• TASK DIRECTIONS: Within the records, which lines hold the string "will"? Report each one by copying it.

• SUPPLIED DATA:
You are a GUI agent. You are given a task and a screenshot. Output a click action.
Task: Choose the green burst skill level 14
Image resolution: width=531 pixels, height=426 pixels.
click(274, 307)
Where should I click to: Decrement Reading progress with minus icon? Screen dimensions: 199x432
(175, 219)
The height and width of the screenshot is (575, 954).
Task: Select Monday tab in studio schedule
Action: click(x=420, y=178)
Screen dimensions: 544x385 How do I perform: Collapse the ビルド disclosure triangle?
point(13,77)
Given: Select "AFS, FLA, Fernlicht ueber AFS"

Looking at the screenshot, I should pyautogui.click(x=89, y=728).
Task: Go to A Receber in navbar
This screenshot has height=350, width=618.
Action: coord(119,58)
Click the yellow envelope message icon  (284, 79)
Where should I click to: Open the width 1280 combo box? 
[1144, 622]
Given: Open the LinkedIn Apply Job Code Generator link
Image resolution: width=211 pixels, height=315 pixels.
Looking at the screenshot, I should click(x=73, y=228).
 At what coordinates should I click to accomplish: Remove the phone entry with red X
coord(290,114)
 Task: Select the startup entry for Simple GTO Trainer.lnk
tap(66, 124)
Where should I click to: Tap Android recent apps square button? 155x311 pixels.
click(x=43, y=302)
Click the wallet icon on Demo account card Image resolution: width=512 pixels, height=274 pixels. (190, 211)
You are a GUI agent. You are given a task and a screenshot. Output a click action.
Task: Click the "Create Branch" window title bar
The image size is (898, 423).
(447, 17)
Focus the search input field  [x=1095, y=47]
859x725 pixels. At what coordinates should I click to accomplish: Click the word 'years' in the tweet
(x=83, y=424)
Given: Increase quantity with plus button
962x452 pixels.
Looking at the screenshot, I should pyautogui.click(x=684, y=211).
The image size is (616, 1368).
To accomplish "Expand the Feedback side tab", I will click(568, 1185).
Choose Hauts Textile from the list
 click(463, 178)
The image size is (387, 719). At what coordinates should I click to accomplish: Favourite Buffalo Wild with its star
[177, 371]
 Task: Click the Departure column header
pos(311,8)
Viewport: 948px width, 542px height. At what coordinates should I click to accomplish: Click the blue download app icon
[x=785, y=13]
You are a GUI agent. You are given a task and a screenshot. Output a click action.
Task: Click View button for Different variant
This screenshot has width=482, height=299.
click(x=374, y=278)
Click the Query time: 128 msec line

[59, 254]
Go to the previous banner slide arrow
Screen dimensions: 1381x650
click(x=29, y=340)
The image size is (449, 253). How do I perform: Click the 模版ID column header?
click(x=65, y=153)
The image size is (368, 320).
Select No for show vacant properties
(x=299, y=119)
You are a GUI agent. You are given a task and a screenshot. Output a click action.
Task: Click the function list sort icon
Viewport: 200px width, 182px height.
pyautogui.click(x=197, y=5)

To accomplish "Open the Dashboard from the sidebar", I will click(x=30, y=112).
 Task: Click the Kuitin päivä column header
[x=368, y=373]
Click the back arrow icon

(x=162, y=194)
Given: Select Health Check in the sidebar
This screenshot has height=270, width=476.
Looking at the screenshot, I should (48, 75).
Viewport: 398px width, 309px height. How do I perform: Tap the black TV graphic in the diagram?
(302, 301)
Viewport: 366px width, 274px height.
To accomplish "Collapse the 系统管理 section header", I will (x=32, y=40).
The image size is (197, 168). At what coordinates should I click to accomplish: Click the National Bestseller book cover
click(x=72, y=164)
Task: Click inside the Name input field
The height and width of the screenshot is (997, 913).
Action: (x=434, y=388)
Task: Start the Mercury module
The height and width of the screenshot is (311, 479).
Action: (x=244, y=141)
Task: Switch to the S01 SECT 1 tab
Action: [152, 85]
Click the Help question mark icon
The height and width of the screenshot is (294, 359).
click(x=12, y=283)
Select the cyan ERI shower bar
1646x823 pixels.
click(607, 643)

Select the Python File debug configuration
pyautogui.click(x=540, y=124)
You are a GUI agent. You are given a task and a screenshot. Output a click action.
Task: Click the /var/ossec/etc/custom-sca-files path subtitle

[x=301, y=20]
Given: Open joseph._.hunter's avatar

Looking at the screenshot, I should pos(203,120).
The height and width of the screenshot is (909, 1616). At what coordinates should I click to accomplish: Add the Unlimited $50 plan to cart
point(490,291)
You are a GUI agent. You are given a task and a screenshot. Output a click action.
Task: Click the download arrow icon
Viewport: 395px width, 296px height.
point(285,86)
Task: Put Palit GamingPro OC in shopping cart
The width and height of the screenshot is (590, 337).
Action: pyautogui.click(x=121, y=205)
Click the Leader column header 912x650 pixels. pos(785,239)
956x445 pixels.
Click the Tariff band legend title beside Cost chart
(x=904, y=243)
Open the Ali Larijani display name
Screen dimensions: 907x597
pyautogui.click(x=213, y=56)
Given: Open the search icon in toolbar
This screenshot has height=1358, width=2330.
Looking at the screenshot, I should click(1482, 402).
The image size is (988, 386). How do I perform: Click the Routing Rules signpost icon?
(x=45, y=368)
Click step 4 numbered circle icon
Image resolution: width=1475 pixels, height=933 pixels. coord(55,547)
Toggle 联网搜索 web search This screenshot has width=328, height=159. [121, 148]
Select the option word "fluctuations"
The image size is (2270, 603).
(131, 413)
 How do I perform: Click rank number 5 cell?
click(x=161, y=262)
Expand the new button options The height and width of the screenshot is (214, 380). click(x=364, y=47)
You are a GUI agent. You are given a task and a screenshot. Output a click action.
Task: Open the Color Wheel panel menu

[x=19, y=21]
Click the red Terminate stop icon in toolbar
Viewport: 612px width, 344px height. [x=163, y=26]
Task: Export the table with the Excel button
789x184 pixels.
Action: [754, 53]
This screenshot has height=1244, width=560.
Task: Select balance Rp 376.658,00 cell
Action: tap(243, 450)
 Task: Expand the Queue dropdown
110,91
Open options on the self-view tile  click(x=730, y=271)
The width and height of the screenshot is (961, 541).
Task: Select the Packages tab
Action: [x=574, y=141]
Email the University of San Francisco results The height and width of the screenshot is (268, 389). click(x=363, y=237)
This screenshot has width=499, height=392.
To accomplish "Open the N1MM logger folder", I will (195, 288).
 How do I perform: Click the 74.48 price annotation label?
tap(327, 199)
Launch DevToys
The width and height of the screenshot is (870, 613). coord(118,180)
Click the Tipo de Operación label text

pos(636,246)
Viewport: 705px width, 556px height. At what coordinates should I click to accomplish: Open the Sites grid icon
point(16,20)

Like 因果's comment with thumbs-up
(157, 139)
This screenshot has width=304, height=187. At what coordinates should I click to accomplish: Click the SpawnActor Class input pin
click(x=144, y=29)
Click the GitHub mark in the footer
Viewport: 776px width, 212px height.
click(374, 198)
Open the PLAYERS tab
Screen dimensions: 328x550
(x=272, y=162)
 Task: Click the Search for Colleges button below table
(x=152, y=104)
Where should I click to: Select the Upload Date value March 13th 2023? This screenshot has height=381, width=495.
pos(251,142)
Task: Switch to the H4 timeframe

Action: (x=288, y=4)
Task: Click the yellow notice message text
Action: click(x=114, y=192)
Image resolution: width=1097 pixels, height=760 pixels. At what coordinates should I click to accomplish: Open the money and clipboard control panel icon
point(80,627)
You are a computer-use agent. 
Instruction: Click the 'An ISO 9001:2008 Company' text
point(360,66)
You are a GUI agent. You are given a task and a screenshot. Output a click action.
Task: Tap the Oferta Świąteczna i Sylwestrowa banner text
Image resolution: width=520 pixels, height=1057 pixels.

• ANSWER FOR THE TASK:
To accomplish "Expand the Feedback side tab", I will click(568, 1185).
To accomplish "Open the Dashboard from the sidebar", I will click(x=30, y=112).
To accomplish "Collapse the 系统管理 section header", I will (x=32, y=40).
To accomplish "Open the N1MM logger folder", I will (195, 288).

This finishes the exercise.